Liang described the “Stance News” report as misleading and warned against inciting “irresponsible news fire” in a series of posts on social media.
He wrote on Facebook that he only needs to declare the shares he directly owns, not the shares of the company’s subsidiaries.
“There is no need to declare the ownership and trading of shares in subsidiaries,” he said, adding that he did not exercise decision-making power in the mentioned companies, including DTZ Japan.
He also provided reasons for him to continue serving as a director of these three companies during his tenure as the Hong Kong leader, saying that the contract has different procedures, and in some cases, the resignation did not take effect immediately.
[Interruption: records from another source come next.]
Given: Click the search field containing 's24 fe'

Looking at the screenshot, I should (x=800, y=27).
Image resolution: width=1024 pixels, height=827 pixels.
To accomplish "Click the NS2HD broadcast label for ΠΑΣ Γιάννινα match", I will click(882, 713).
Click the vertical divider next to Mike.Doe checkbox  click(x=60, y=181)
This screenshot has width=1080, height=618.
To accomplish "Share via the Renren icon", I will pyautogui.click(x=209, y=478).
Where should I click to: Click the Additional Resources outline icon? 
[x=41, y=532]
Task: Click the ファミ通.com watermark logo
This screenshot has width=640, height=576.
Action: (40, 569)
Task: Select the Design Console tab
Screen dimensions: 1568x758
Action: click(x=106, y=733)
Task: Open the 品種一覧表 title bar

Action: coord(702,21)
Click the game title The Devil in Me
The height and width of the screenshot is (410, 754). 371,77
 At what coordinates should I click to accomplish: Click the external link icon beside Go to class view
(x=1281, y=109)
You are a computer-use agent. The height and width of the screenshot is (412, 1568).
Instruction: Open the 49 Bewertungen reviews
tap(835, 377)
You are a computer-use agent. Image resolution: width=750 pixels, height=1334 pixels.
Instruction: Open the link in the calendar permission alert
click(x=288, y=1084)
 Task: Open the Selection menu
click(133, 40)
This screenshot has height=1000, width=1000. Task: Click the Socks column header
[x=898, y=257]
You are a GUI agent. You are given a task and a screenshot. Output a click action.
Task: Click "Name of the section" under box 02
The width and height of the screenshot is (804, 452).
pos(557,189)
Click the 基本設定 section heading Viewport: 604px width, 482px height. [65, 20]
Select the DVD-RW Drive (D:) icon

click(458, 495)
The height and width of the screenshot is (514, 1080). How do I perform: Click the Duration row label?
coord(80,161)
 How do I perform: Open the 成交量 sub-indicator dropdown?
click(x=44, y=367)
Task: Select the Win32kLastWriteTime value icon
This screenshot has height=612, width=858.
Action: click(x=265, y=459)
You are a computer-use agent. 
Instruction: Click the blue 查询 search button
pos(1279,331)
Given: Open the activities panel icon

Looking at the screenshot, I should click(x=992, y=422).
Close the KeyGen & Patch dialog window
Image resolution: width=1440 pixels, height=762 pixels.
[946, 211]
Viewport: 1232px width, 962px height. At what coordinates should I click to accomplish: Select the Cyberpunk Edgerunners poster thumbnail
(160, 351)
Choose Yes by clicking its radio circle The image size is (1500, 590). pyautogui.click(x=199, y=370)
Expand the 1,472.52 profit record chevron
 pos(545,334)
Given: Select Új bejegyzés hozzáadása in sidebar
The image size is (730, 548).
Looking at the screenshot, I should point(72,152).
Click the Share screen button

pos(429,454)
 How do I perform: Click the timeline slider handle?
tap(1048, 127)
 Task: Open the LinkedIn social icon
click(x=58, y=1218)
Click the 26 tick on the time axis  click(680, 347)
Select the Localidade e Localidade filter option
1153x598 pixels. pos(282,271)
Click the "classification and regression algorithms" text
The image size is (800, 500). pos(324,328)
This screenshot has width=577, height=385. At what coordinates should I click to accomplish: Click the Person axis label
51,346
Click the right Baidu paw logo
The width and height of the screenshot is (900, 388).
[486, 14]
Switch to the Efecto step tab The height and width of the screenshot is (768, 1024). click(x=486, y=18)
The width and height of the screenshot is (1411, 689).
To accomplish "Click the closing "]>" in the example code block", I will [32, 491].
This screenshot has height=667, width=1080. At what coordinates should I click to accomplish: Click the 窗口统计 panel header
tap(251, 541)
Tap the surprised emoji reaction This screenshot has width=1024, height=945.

“I initiated all resignation procedures before assuming the CEO role,” he said.
Liang’s accusation published in the Sydney Morning Herald in 2014 stated that Liang received 50 million Hong Kong dollars (US$6.4 million) when bidding for the real estate company DTZ, but he did not declare, and he was subsequently investigated.
The report stated that a payment was made to Liang to prevent him from gaining a place among DTZ’s competitors. The complaint against him was dropped in 2018, and the Ministry of Justice cited insufficient evidence.
He was also investigated for potential conflicts of interest and tax evasion, but these cases were dropped in 2020.
The position news report also stated that Liang Zhenying and Tung Chee-hwa are both clients of Trident Trust, which is an international company that manages trusts and funds. The newspaper said that both of them used intermediaries to register offshore accounts and shell companies around the world for themselves and their families to avoid taxation.
At the same time, it is reported that Tung Chee-hwa has established at least seven offshore companies after leaving office. Using one of these companies, an account was opened with HSBC with an estimated asset of US$1 million (HK$7.8 million).
Dong and his family also opened up to 72 offshore company accounts.
According to Forbes magazine, the wealth chart of the richest people in the world, Dong’s wealth is estimated at 2.6 billion US dollars.
Dong and his family have yet to respond to the report.